No entanto, essa conduta reta só é possível quando, desde criança, aprende-se a "devolver o peixe à água".
 
Hoje, a palavra de ordem de profissionais e empresas está centrada na ética. No entanto, é preciso perceber que há uma enorme distância entre o discurso e a realidade.
 
Alguns anos atrás, a diretriz era a tão sonhada parceria, mas era nítido que não havia a relação de ganha-ganha, pois sempre havia uma das partes querendo "se dar bem", pensando apenas no seu lado.
 
Depois passamos pela fase do comprometimento, onde todos diziam estar envolvidos com o crescimento e sucesso do negócio. Mas também era uma expressão utilizada apenas "da boca prá fora", pois quando era necessário provar esse compromisso, sempre havia uma desculpa.
 
A ética é um valor moral que está dentro de cada um de nós.
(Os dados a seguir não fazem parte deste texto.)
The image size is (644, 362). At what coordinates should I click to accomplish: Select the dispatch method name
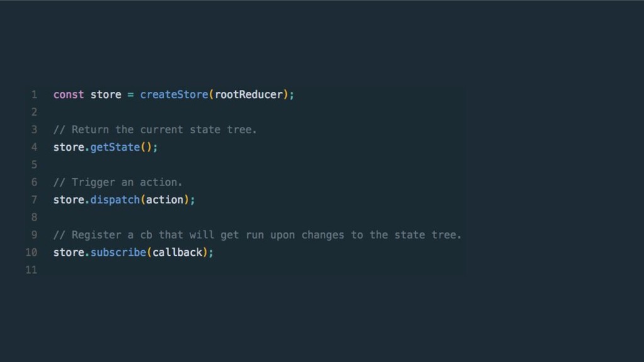pyautogui.click(x=115, y=200)
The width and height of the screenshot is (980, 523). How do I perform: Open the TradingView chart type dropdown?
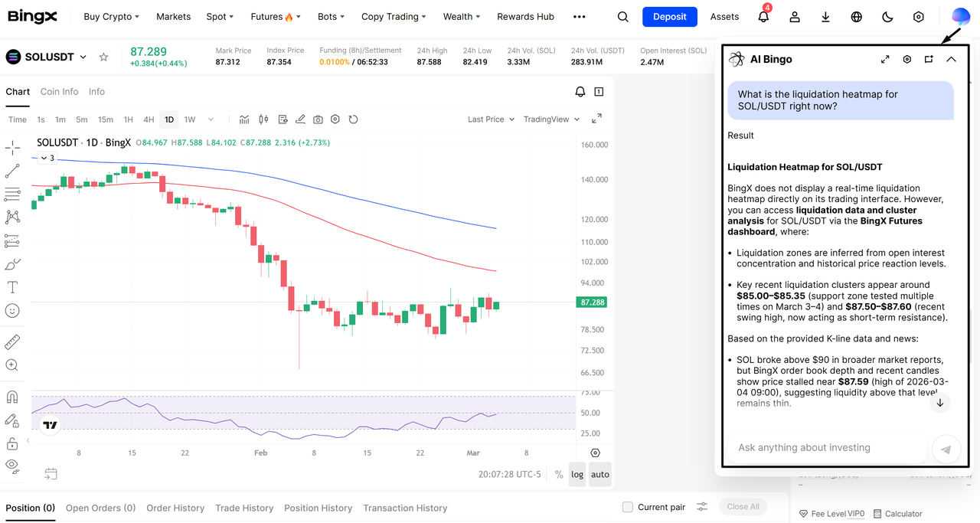551,119
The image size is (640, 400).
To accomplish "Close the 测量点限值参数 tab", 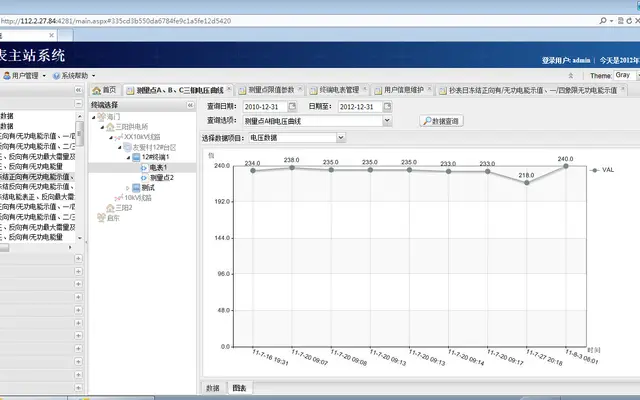I will 300,88.
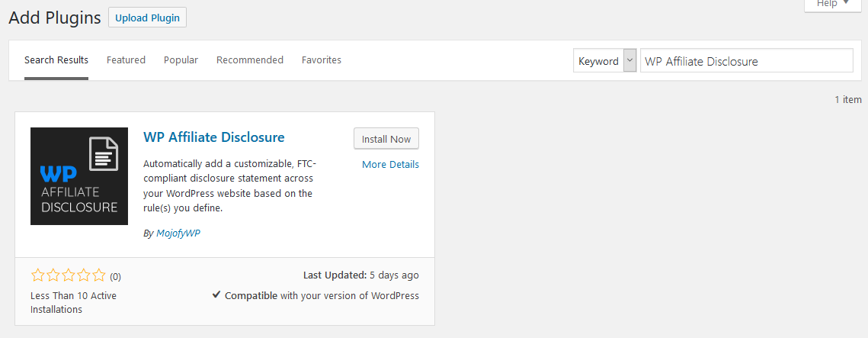Expand the Help dropdown tab

point(833,5)
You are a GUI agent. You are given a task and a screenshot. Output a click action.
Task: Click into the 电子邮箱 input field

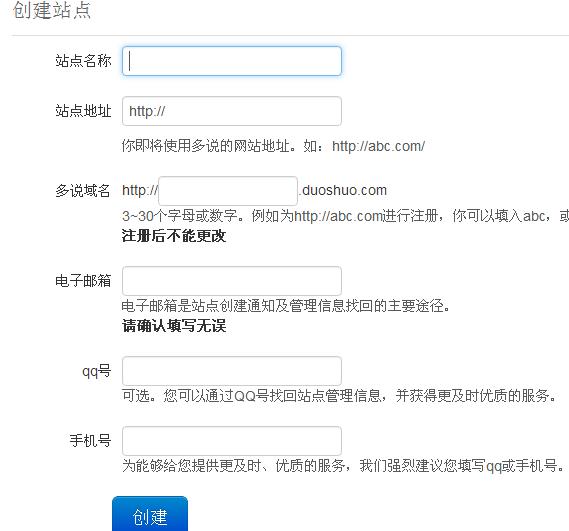tap(232, 281)
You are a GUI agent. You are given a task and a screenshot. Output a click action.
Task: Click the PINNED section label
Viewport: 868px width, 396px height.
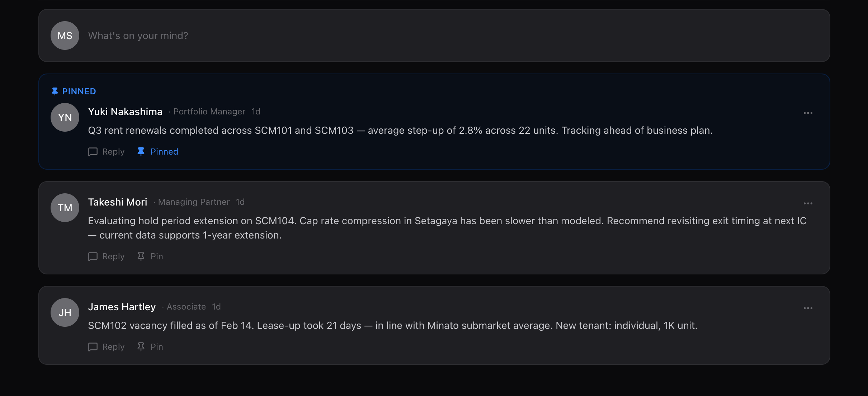click(79, 91)
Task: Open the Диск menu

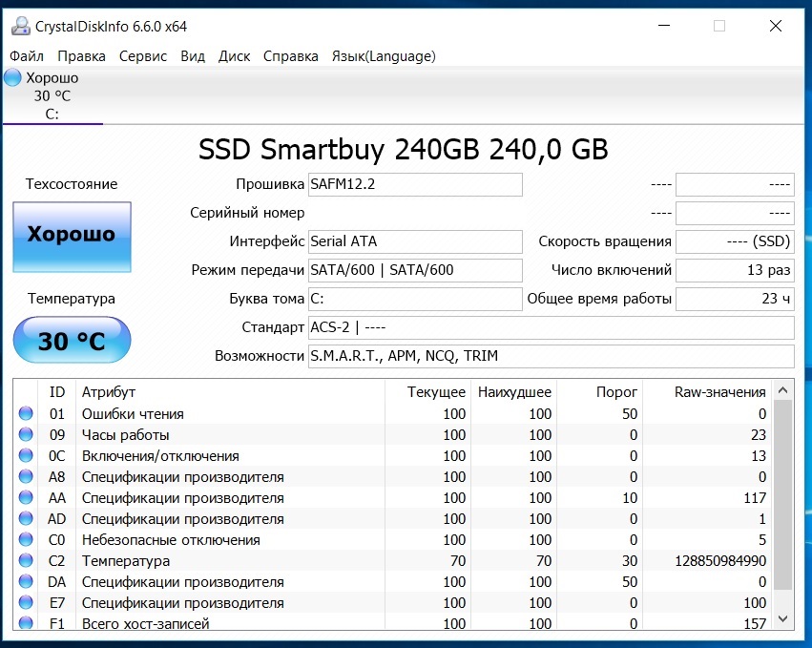Action: pos(234,56)
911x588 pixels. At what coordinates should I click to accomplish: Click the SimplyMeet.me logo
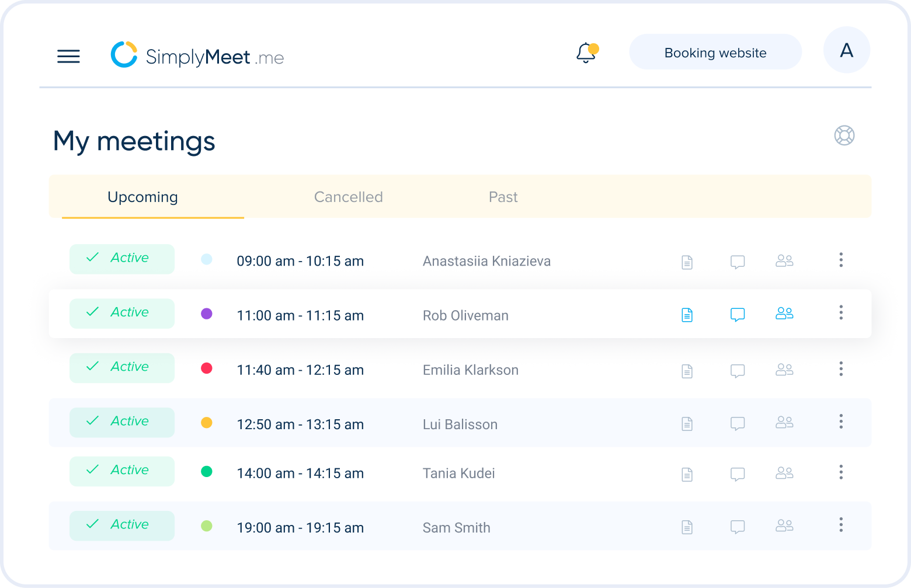click(197, 55)
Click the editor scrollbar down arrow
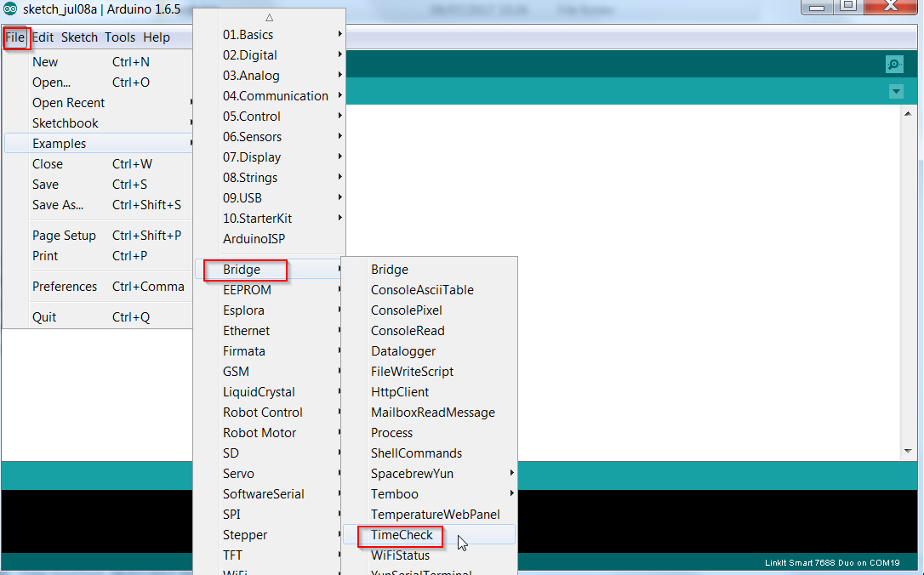924x575 pixels. pos(909,451)
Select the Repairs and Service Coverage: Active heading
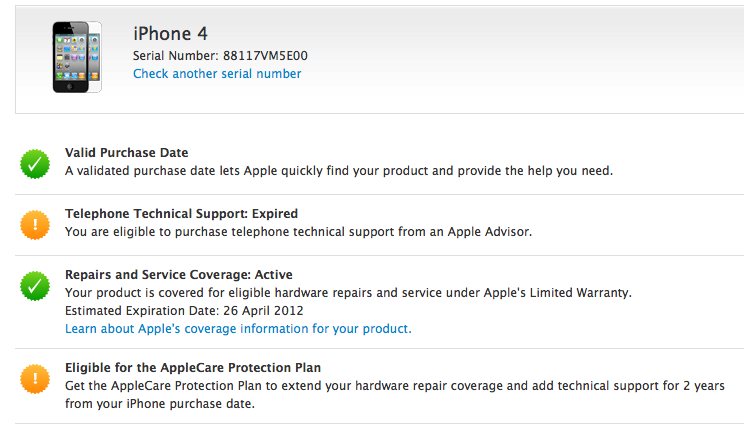Screen dimensions: 744x439 (179, 274)
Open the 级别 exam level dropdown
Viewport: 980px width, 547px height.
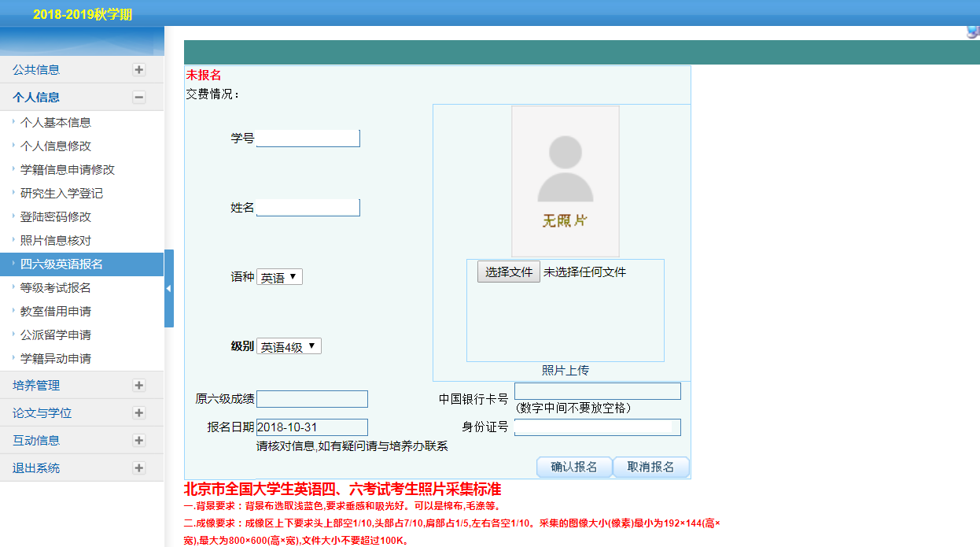pyautogui.click(x=289, y=346)
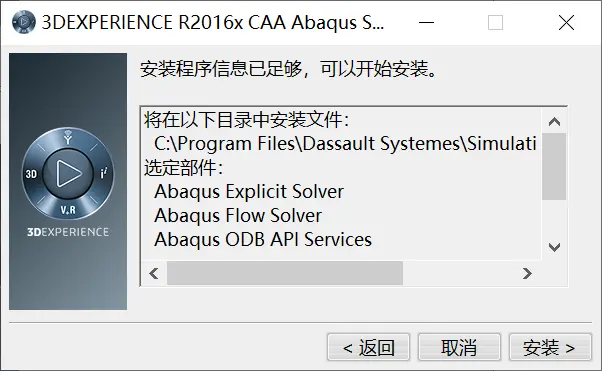Click the i² quadrant of the compass
Screen dimensions: 602x371
pos(104,173)
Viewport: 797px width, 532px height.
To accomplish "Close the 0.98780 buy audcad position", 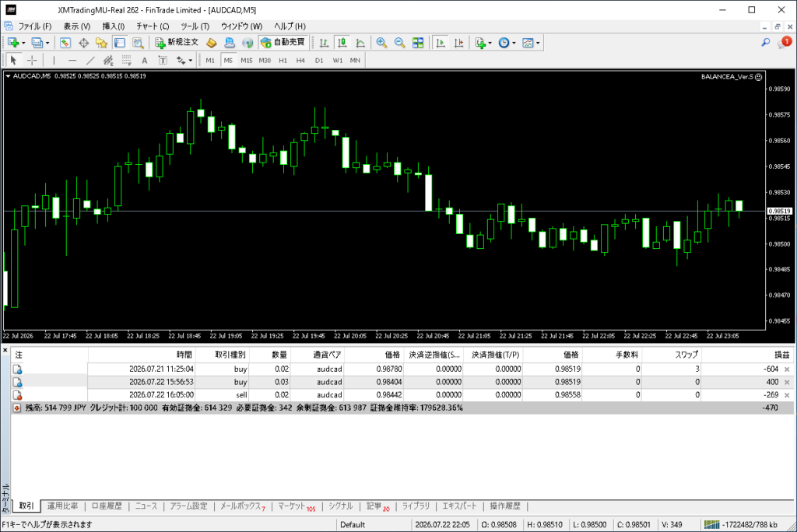I will 787,369.
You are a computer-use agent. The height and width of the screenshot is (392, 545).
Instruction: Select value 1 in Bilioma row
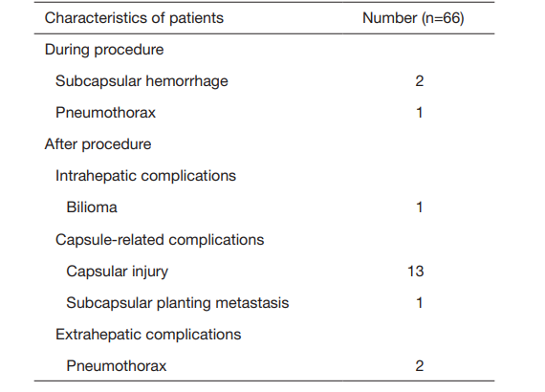point(420,207)
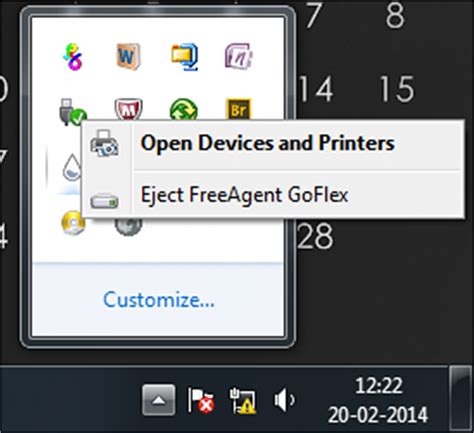Open Action Center flag icon
This screenshot has width=474, height=433.
(x=201, y=400)
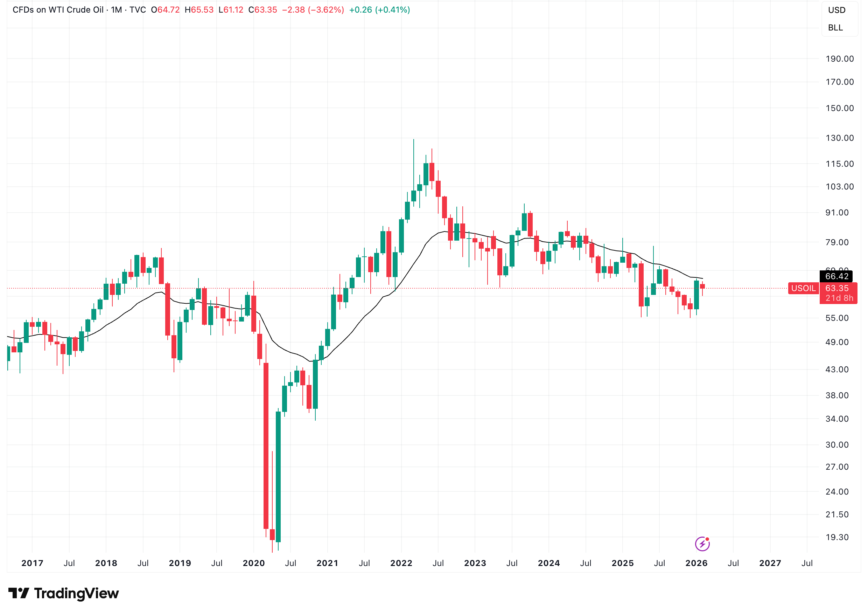Viewport: 868px width, 614px height.
Task: Click the TradingView logo
Action: [x=64, y=593]
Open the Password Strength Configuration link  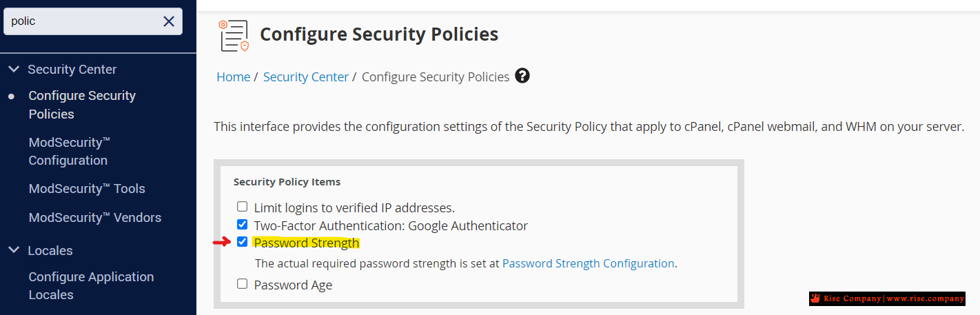pos(589,263)
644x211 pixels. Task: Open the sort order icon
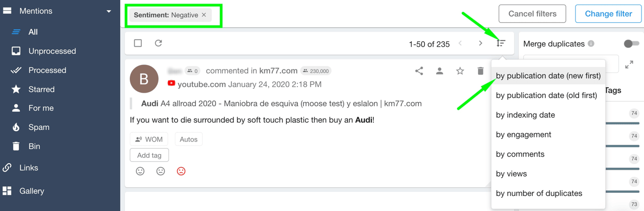(x=501, y=43)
Logicamente, ela pode ser aprendida mesmo depois de termos uma personalidade formada. Seria como uma renovação. Afinal, embora tenhamos nossos próprios valores, eles são constantemente renovados, sempre em busca de melhorias, agregando cada vez mais idéias e aprendizagens positivas.
 
No ser humano é possível verificar uma distância entre sua existência e a sua essência, entre o que ele é e entre o que ele deve ser. A flor é perfeitamente flor, desde botão evolui para realizar sua essência de flor. O homem, quando nasce, traz em si uma imensa ambigüidade, ou melhor dizendo, plurivalência: poderá ser um sábio ou um ignorante, um santo ou um viciado, um herói ou um bandido.
 
Daí se induz que o homem, qualquer que seja o seu fim, deve superar por si mesmo a distância entre sua existência e sua essência, não em virtude de determinismos de forças físicas e ambientais ou convenções sociais, mas livremente pelo exercício de sua responsabilidade e de seus valores.
 
Passados esses momentos filosofais, a intenção destas palavras está em mostrar quão distantes estão pensamentos de ações.
 
Nossos valores éticos e morais não precisam ser mostrados. Eles são percebidos através de nossos atos e omissões.
 
Não é preciso dizer, por exemplo, que uma empresa atua com postura ética e transparência. Mas, caso ela o faça pautada nessas diretrizes, seus fornecedores, clientes e parceiros irão perceber esses valores, podendo até diferenciá-la das demais por esses motivos.
 
Assim, está na hora de verificarmos se nossas atitudes estão realmente de acordo com os valores éticos e morais.
 
Fazer o que é correto é simples. Caso você não esteja seguro, pergunte-se: "Como estas ações seriam vistas se publicadas na primeira página do jornal que os meus pais lêem?"
 
 
"Consciência é a voz interior a nos advertir que alguém talvez esteja olhando".